*Given problem 1*. Reproduce the records from the start through the line containing "coord(41,787)", copying every line unchanged.

[start Text excerpt]

SmartLava provides coders with a way to make random multi-stage lava flows. The coder controls when the volcanoes erupt, how far they can erupt, how fast they erupt, and where they can erupt. Volcanoes running on SmartLava, as opposed to a normal op2 volcano, are designed to erupt in many stages. The coder must plot out a series of locations to be considered LavaNodes, each with it's own maximum radius (extent of lava), and a list of other nodes around it. Each volcano will periodicaly expand to a new node, expand a previous node, or connect two nodes. The time between these changes can be controlled by the coder. The coder can also specify which cell types the lava can spread on, place pathways through the lava, and turn a volcano on or off.

Files:
Current Version: 1.0

Ziped
SmartLava.zip: version 1.0
UnZiped
SmartLava.h: version 1.0
LStructs.h: version 1.0
Lava.lib: version 1.0
ExampleCode
SLexample.zip: version 1.0

Note: SLexample may need to have some linker paths changed to compile.

Instructions:
(using CodeBlocks, I don't have MSCV)

First, download either all of the Unziped files, or the ziped file. Place LStructs.h and SmartLava.h in your op2 SDK's include folder. Also place Lava.lib in your SDK's lib folder.

Then start a new op2 project, and goto: Project -> Build options -> Linker tab. Add both user32.lib and Lava.lib to the list.

Finaly you have to add a few things to Main.cpp:
First, add this under the other #include statements:
Code: [Select]
#include "SmartLava.h"

Then change DLLMain to this:
Code: [Select]
BOOL APIENTRY DllMain(HINSTANCE hinstDLL, DWORD fdwReason, LPVOID lpvReserved)
{
if(fdwReason == DLL_PROCESS_ATTACH)
  DisableThreadLibraryCalls(hinstDLL);
    else if(fdwReason == DLL_PROCESS_DETACH)

[end Text excerpt]
[start Dataset records]

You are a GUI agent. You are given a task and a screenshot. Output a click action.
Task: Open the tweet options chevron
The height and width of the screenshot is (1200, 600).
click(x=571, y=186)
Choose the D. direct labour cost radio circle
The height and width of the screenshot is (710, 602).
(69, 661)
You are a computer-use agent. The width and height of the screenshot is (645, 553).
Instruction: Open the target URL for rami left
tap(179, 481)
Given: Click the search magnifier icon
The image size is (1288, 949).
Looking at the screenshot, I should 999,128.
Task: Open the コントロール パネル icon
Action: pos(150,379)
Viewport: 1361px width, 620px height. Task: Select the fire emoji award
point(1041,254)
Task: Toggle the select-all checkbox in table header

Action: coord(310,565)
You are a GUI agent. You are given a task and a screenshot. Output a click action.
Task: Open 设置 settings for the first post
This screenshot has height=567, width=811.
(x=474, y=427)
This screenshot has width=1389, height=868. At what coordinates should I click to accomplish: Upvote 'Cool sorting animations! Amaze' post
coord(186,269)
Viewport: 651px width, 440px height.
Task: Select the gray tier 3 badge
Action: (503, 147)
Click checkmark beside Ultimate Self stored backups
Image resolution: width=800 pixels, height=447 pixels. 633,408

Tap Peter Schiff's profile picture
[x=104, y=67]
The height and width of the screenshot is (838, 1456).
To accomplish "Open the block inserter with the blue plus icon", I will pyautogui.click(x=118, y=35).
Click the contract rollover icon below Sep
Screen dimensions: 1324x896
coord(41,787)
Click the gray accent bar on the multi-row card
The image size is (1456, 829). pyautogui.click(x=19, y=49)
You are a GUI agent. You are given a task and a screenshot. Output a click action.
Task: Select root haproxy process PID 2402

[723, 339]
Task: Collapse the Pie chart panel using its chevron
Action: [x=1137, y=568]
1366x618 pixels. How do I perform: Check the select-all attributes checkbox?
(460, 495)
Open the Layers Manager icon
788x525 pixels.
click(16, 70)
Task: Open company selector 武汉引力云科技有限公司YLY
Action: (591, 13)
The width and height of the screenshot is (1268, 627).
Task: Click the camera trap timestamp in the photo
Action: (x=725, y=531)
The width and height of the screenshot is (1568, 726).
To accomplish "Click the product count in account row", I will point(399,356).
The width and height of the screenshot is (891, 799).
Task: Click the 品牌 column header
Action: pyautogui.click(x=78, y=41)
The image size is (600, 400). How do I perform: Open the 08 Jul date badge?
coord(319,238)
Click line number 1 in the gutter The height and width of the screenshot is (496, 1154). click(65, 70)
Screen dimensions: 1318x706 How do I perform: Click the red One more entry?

[end Dataset records]

*Given problem 2*. Summarize the SmartLava text in two sentences.

*Task output 1*.
You are a GUI agent. You are given a task and a screenshot. Output a click action.
Task: Open the tweet options chevron
The height and width of the screenshot is (1200, 600).
click(x=571, y=186)
Choose the D. direct labour cost radio circle
The height and width of the screenshot is (710, 602).
(69, 661)
You are a computer-use agent. The width and height of the screenshot is (645, 553).
Instruction: Open the target URL for rami left
tap(179, 481)
Given: Click the search magnifier icon
The image size is (1288, 949).
Looking at the screenshot, I should 999,128.
Task: Open the コントロール パネル icon
Action: pos(150,379)
Viewport: 1361px width, 620px height. Task: Select the fire emoji award
point(1041,254)
Task: Toggle the select-all checkbox in table header

Action: coord(310,565)
You are a GUI agent. You are given a task and a screenshot. Output a click action.
Task: Open 设置 settings for the first post
This screenshot has height=567, width=811.
(x=474, y=427)
This screenshot has width=1389, height=868. At what coordinates should I click to accomplish: Upvote 'Cool sorting animations! Amaze' post
coord(186,269)
Viewport: 651px width, 440px height.
Task: Select the gray tier 3 badge
Action: (503, 147)
Click checkmark beside Ultimate Self stored backups
Image resolution: width=800 pixels, height=447 pixels. 633,408

Tap Peter Schiff's profile picture
[x=104, y=67]
The height and width of the screenshot is (838, 1456).
To accomplish "Open the block inserter with the blue plus icon", I will pyautogui.click(x=118, y=35).
Click the contract rollover icon below Sep
Screen dimensions: 1324x896
coord(41,787)

*Task output 2*. SmartLava lets coders make random multi-stage lava flows by controlling when, how far, how fast, and where volcanoes erupt, with each volcano periodically expanding across LavaNodes that the coder plots out. To set it up, LStructs.h and SmartLava.h go in the op2 SDK's include folder and Lava.lib in its lib folder, user32.lib and Lava.lib are added to a new op2 project's linker list, and Main.cpp gets an #include for SmartLava.h and a changed DllMain.